### The task
Everything from the line that has "The width and height of the screenshot is (1080, 855)." to the last line of the listing must be repeated exactly, and nothing more; omit the pictures.

### Given data
_ _ _ _ _ _ _

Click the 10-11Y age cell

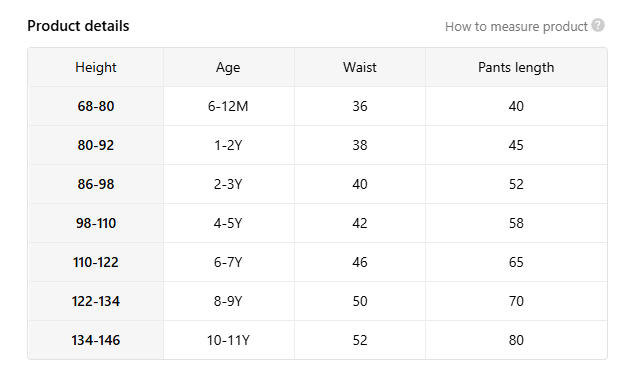[x=228, y=340]
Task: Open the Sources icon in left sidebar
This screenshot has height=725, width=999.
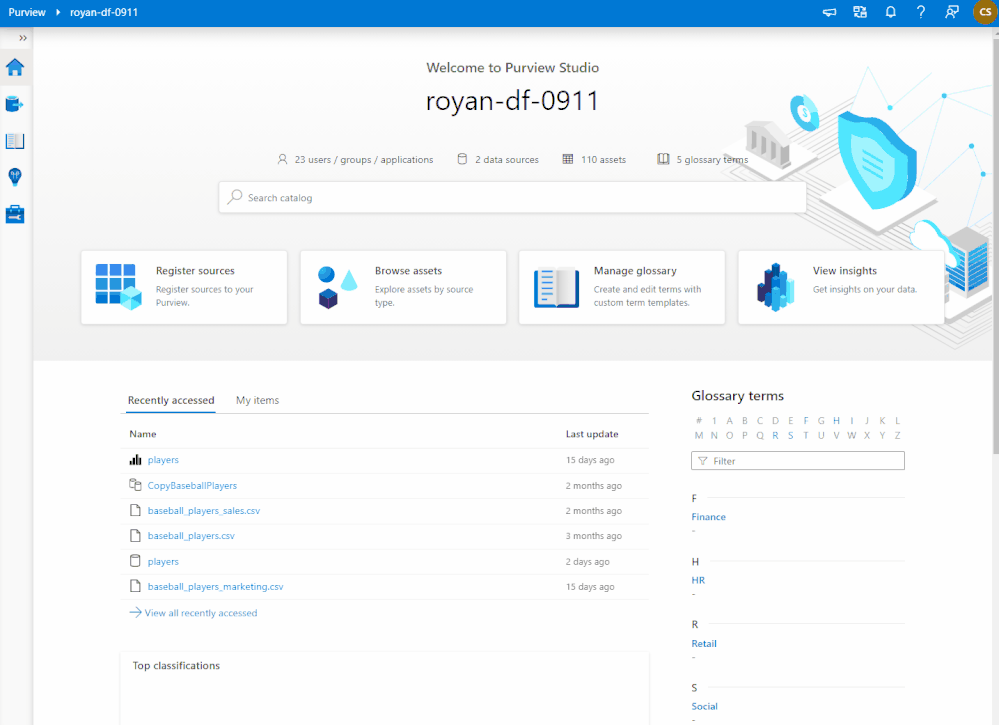Action: (15, 104)
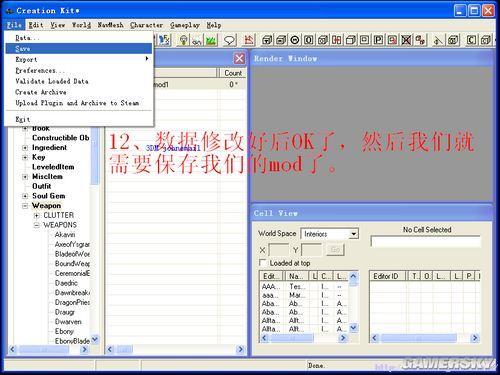Click the green grass landscape icon

tap(211, 40)
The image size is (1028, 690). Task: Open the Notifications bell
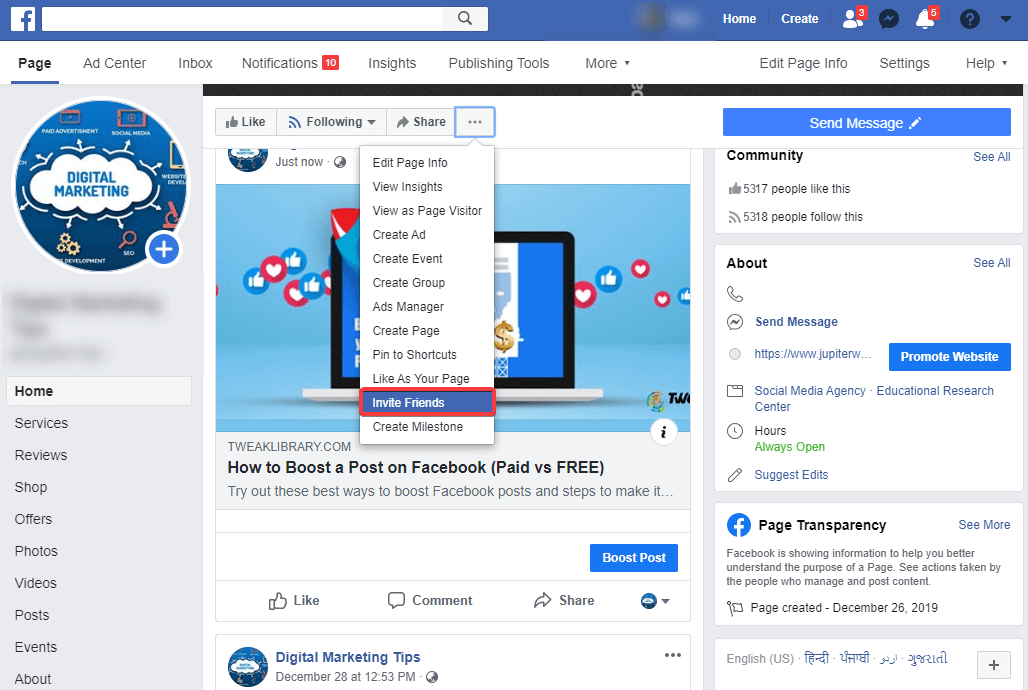[925, 18]
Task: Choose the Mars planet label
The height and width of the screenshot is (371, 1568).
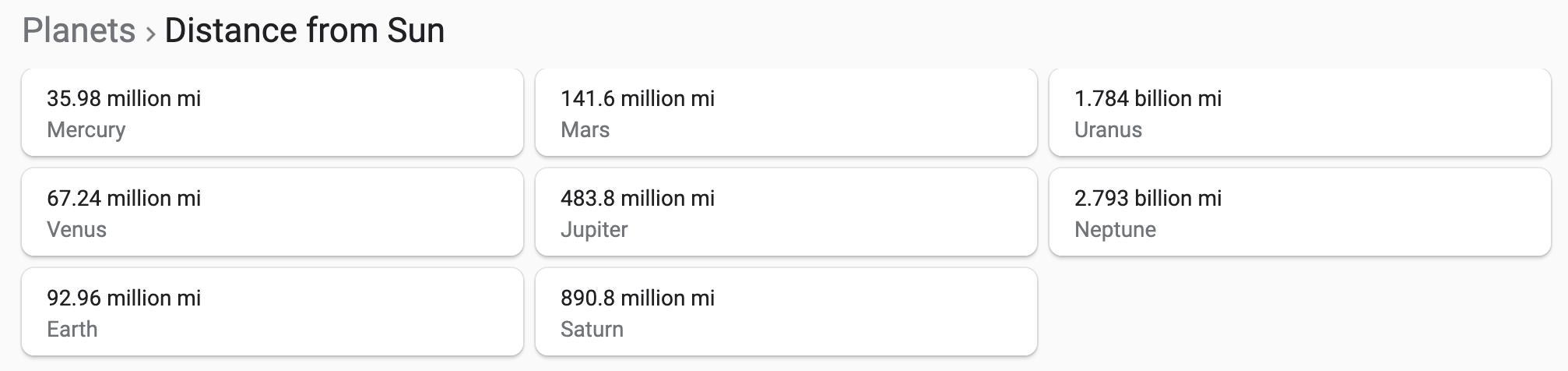Action: click(585, 129)
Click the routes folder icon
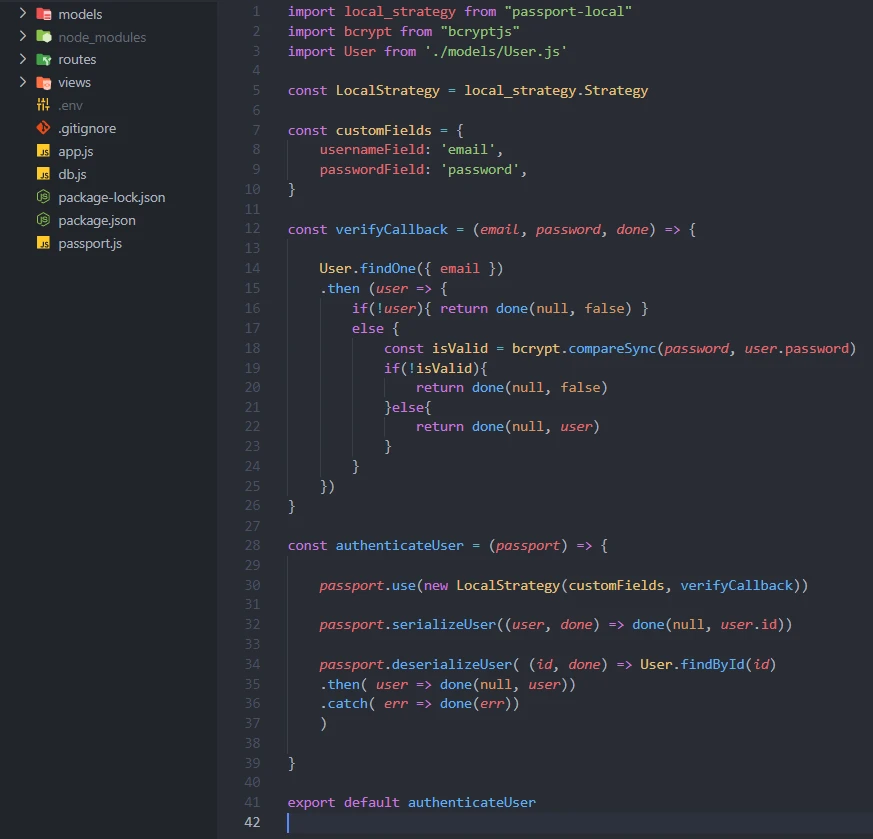 point(42,59)
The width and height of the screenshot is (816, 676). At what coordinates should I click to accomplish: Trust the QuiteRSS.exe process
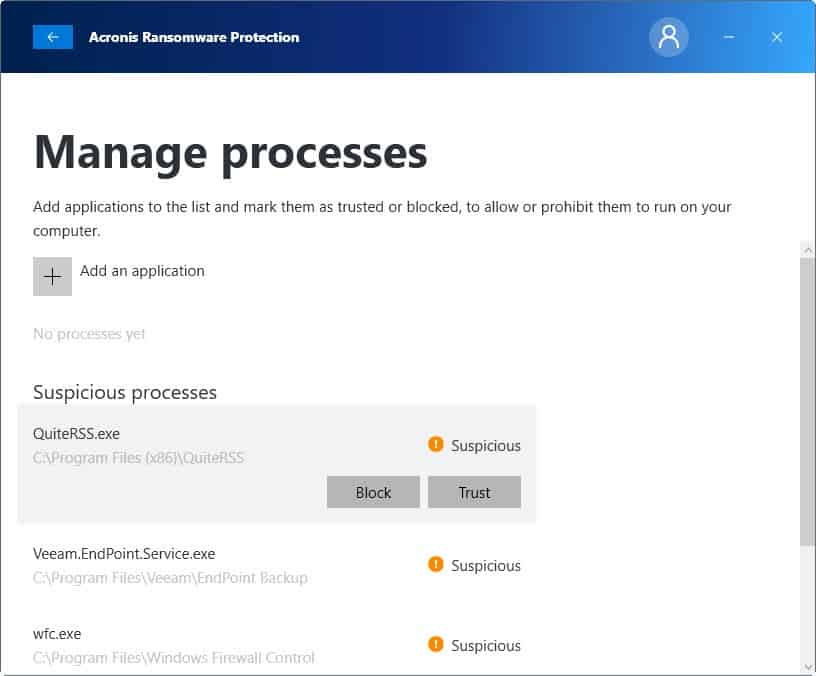pos(474,492)
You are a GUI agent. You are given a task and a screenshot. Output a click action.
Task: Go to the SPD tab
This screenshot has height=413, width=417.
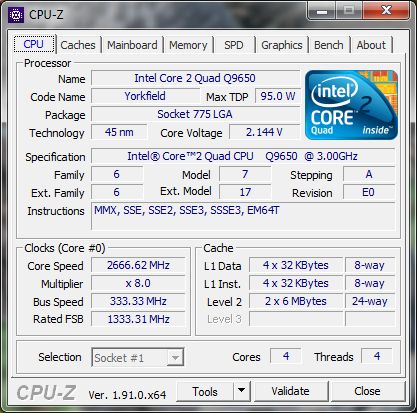[234, 45]
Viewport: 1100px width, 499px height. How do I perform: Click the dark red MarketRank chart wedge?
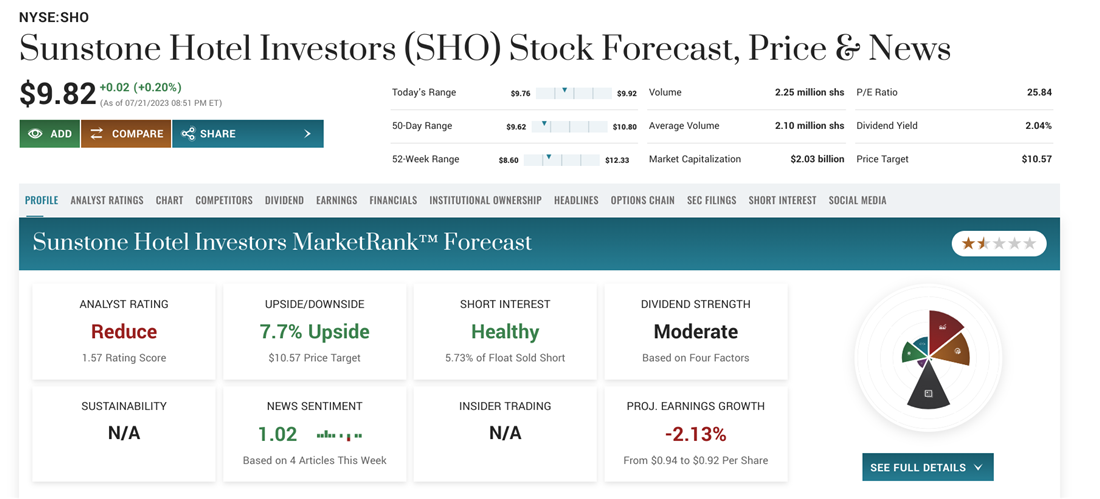click(943, 327)
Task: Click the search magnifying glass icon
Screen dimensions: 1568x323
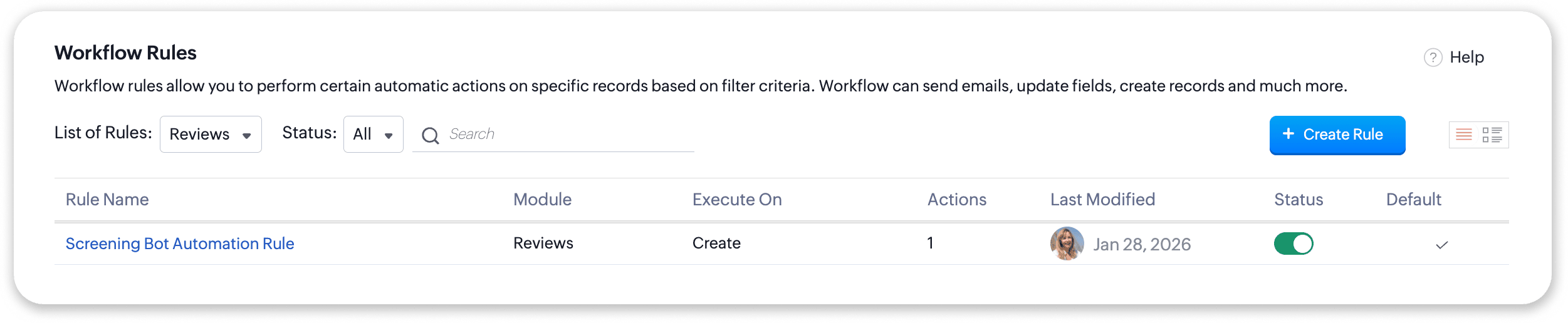Action: [430, 135]
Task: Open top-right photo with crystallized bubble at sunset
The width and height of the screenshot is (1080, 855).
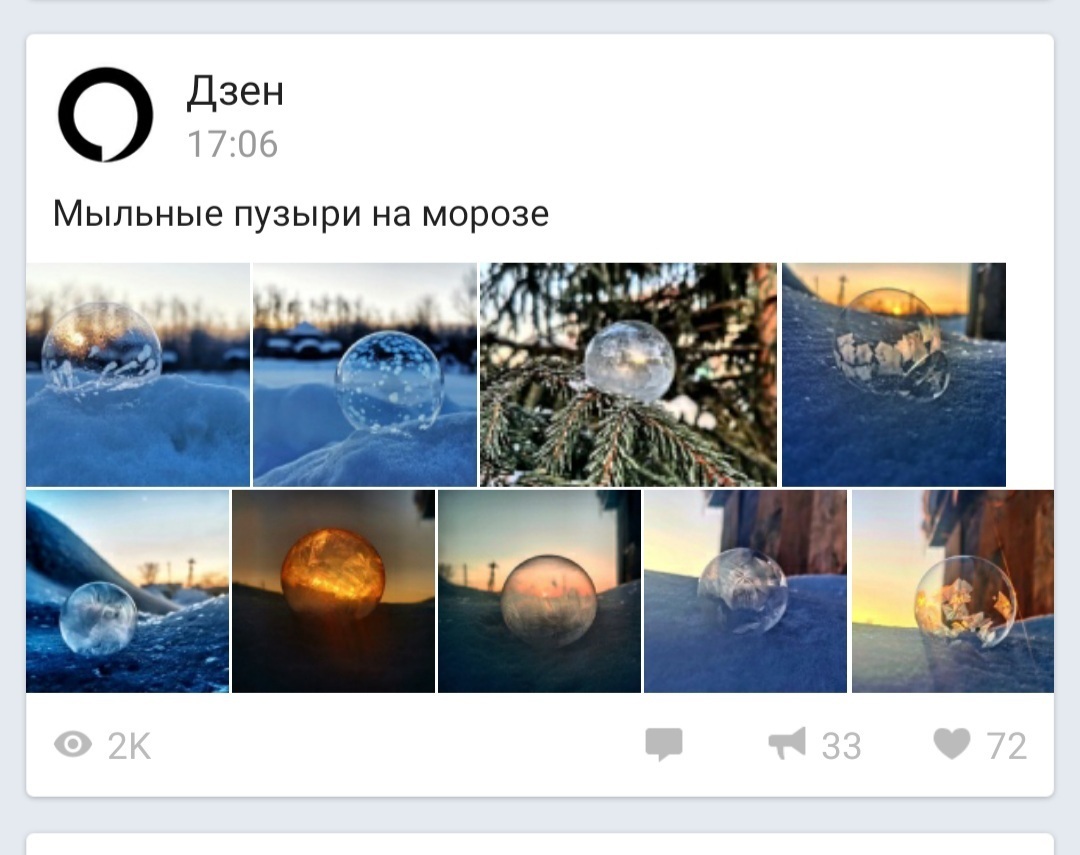Action: 894,375
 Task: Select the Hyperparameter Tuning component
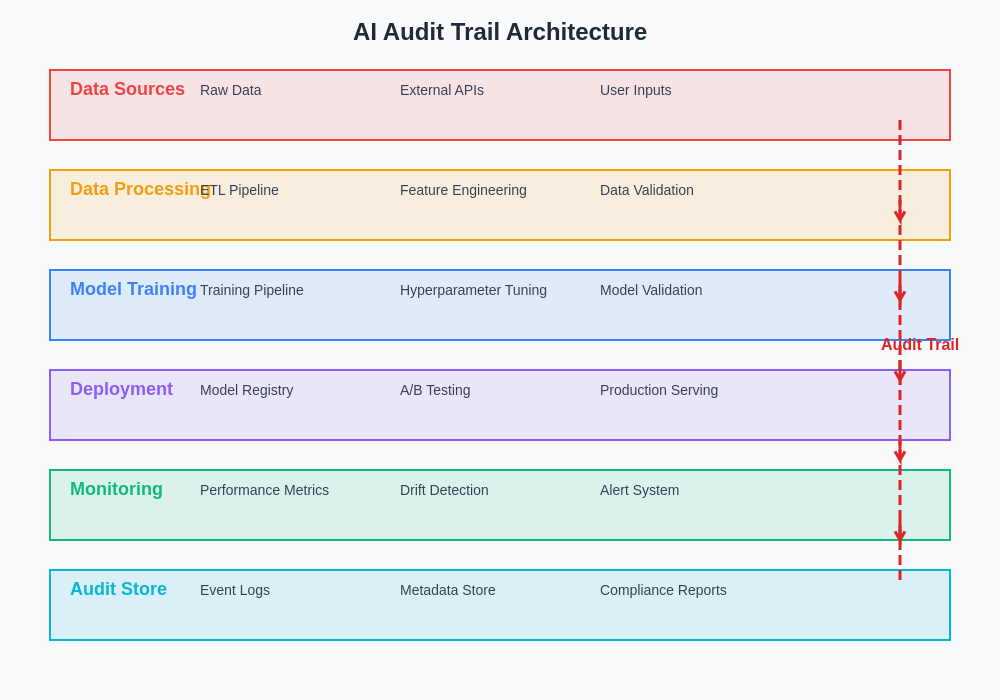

_ _ _ _ _ _ _

### Reply
The width and height of the screenshot is (1080, 855).
Action: 894,375
 Task: Select the Hyperparameter Tuning component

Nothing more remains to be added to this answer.